= What is expected =
Reproduce the stretch of the passage on pet skin infections from "This is a much" through "and spreads rapidly." word for word.

Well, that time of year is approaching: The Dog Days of Summer. Days get hot and sticky. Step outside and break into a sweat. But, here’s a fun fact: dogs don’t sweat (except from their feet).
That’s why this time of year veterinarians in this area all become dermatologists. The warm, wet weather causes a quite common skin condition in pets, pyoderma. Pyoderma is an infection of the skin. Anatomically, there are two types:
This can also simply be called dermatitis. It only involves the top layer of skin. It appears as mild to moderate inflammation. It is usually very itchy. If ignored, it can lead to the second type.
This is a much more serious infection involving all the layers of the skin. It appears deep red to purple and exudes a clear to yellowish discharge. It is painful and spreads rapidly.
This is the most common. Superficial pyodermas are almost always Staph infections. This bacteria lives on the canine skin and becomes disease causing when normal skin defense mechanisms break down. This occurs with inflammation and self trauma (scratching). Deep pyodermas are also usually staph infections but can also evolve into more serious infections from other bacteria such as pseudomonas, e. coli, or proteus. These are called gram negative organisms and usually produce toxins that can enter the bloodstream causing internal damage to organs. They represent a serious challenge to treat effectively.
This organism is usually called Malassezia. It, like the bacteria, usually becomes infectious after the normal skin defense mechanisms break down. It is not as common as bacterial pyodermas. The skin appears wrinkled with a brownish discoloration. It is usually secondary to chronic staph infections.

= Extracted information =
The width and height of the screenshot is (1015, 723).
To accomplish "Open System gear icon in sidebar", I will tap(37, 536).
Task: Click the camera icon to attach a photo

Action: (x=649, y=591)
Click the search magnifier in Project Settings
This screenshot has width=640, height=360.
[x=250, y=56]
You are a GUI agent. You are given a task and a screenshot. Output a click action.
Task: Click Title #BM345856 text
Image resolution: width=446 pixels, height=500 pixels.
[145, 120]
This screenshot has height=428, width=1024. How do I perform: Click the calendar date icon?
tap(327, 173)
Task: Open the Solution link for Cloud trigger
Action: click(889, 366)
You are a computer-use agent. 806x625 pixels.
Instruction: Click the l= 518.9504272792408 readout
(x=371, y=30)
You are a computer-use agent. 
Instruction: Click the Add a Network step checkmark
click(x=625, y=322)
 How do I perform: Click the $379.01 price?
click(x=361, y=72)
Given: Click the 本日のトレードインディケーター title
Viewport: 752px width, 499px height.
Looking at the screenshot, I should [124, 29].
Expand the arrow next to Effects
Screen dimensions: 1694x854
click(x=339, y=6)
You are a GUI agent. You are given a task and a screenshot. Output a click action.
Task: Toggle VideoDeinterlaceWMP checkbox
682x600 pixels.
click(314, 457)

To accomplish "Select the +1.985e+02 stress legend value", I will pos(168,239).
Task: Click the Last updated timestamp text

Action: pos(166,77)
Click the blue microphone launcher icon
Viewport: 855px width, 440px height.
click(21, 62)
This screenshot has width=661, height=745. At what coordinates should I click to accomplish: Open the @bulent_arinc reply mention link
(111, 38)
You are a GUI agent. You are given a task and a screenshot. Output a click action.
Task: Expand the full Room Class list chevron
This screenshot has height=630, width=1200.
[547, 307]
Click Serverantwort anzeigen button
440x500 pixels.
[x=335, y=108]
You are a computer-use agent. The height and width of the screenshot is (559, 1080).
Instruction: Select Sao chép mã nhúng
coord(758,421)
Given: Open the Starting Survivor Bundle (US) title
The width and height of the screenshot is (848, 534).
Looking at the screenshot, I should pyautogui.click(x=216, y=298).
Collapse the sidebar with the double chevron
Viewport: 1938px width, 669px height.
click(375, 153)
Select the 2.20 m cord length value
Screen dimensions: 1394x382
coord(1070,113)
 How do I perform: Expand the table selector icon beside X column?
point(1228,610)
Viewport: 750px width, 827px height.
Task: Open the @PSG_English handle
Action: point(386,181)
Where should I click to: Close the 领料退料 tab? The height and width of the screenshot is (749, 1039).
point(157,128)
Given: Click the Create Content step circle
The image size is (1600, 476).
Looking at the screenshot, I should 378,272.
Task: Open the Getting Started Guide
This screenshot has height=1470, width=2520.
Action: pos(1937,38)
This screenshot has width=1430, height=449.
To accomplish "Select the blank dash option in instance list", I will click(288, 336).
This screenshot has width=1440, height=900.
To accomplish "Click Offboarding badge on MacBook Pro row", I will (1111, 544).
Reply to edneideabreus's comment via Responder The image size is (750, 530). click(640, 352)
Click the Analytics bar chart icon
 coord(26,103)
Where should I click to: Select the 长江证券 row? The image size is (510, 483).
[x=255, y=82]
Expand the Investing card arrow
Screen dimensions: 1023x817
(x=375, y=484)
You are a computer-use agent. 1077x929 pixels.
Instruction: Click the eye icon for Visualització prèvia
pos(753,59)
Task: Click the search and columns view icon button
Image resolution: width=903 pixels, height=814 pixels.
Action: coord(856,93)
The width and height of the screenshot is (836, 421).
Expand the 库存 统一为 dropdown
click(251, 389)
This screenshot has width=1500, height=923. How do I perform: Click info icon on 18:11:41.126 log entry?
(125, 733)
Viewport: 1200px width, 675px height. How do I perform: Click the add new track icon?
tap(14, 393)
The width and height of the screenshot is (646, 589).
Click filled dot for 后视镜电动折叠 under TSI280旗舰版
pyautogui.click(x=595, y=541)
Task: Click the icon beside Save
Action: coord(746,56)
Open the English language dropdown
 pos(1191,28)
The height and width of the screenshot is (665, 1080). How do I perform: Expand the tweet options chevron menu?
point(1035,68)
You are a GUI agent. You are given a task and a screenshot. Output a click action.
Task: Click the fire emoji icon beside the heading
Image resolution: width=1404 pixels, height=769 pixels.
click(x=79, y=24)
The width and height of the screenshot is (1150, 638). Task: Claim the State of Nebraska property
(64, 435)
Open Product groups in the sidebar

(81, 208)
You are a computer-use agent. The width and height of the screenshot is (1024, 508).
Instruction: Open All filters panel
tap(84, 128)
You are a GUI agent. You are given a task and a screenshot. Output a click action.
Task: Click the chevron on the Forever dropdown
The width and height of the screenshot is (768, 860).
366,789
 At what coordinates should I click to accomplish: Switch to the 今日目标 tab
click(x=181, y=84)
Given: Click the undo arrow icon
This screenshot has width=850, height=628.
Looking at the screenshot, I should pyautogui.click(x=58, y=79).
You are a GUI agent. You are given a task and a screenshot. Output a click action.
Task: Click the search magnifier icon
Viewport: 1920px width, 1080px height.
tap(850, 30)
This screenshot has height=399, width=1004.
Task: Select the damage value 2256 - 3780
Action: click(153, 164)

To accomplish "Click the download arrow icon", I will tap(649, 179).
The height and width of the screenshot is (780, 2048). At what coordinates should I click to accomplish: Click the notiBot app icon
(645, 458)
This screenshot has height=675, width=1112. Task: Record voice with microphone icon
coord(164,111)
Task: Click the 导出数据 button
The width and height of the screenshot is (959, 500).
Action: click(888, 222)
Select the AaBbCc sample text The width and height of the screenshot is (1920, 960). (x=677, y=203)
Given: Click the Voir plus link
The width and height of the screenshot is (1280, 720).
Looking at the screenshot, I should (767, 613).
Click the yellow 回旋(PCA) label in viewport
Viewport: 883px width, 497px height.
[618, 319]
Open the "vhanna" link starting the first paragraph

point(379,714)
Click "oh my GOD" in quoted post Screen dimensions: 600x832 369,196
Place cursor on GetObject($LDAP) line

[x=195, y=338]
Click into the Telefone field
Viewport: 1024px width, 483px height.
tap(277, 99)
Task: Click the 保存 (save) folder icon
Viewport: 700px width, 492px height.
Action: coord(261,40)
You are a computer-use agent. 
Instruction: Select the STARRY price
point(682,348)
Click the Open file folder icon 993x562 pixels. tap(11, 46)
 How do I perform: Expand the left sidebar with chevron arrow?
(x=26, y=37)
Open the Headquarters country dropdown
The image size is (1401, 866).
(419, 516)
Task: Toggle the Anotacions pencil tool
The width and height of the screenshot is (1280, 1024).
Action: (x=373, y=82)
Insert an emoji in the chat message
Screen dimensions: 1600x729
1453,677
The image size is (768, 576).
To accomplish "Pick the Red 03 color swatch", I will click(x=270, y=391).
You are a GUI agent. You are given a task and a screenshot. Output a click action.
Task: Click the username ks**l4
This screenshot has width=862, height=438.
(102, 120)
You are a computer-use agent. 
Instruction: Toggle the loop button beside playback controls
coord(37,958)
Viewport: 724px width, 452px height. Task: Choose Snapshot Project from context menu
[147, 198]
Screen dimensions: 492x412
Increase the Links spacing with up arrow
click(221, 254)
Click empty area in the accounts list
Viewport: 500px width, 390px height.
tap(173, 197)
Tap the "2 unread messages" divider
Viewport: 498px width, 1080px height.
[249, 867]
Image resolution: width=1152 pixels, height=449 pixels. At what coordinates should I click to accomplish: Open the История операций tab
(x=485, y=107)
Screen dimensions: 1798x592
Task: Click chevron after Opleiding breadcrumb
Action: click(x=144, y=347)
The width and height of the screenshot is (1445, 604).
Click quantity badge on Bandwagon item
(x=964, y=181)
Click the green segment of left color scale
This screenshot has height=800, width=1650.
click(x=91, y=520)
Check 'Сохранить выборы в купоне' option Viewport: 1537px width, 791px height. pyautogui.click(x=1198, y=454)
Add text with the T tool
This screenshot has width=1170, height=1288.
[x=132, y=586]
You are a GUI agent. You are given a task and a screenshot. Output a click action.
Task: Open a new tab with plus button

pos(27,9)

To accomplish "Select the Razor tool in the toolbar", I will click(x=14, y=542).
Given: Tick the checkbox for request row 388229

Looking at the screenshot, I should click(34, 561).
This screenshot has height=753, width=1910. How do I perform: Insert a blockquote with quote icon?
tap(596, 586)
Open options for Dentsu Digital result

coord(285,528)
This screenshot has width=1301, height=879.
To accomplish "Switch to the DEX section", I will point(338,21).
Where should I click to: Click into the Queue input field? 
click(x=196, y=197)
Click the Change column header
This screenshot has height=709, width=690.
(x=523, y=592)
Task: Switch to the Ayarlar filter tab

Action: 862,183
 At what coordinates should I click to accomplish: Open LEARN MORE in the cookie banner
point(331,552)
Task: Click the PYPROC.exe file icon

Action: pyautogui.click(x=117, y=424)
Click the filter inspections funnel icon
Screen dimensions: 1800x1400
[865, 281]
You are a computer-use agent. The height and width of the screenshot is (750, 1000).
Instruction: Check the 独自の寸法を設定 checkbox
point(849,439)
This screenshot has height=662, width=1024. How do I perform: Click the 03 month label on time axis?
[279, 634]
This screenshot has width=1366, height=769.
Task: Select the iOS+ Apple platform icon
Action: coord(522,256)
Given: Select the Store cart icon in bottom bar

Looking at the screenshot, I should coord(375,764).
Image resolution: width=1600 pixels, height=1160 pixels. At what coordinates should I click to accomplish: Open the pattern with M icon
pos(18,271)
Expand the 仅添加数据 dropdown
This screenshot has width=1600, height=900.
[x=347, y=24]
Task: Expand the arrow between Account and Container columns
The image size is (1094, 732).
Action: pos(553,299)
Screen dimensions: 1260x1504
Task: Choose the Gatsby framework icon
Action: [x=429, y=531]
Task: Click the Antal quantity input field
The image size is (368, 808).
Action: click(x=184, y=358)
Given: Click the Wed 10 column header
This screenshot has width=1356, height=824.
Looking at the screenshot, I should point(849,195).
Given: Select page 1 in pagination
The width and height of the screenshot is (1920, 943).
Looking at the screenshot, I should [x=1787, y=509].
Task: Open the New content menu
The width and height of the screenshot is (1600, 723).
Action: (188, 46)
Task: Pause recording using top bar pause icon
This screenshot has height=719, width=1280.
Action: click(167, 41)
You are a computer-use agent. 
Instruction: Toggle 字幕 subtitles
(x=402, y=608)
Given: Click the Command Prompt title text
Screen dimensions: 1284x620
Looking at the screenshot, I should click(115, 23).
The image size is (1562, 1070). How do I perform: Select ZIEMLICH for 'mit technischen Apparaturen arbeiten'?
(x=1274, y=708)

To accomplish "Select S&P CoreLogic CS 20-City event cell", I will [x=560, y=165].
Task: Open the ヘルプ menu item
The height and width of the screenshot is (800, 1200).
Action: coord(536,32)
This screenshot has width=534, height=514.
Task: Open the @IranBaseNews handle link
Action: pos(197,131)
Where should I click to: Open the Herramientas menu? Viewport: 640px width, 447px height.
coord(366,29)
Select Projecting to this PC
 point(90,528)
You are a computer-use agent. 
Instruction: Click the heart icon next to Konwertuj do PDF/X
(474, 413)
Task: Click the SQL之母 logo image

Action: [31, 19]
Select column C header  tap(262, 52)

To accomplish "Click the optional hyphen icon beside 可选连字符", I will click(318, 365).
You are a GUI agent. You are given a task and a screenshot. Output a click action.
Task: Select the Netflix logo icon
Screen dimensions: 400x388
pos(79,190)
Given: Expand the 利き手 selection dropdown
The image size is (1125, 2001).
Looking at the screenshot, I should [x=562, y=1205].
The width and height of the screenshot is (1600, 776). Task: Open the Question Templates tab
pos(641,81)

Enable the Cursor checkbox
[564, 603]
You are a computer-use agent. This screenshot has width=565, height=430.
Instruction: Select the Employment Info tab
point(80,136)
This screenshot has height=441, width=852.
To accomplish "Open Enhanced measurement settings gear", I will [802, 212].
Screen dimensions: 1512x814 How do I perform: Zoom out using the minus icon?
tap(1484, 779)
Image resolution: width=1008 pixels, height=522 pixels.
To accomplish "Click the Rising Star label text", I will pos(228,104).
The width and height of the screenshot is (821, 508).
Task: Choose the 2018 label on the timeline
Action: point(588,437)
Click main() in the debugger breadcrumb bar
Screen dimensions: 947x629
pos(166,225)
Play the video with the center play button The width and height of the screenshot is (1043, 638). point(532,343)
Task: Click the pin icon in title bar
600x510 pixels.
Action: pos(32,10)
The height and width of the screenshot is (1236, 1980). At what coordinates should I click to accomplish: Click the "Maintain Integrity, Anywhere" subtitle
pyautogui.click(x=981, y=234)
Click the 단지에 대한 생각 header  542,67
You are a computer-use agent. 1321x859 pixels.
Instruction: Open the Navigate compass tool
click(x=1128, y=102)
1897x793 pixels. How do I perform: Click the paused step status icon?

= Response to this task =
This is a much more serious infection involving all the layers of the skin. It appears deep red to purple and exudes a clear to yellowish discharge. It is painful and spreads rapidly.